● BRIEF
The data is to be reproduced in full and without error.

● RECORD SET
_ _ _
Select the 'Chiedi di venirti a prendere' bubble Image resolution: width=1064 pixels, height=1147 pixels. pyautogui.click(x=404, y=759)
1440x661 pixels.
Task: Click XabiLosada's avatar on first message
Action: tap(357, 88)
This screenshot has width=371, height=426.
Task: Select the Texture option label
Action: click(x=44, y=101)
_ _ _
● TASK ANSWER
Select the 'Chiedi di venirti a prendere' bubble Image resolution: width=1064 pixels, height=1147 pixels. pyautogui.click(x=404, y=759)
1440x661 pixels.
Task: Click XabiLosada's avatar on first message
Action: tap(357, 88)
This screenshot has width=371, height=426.
Task: Select the Texture option label
Action: click(x=44, y=101)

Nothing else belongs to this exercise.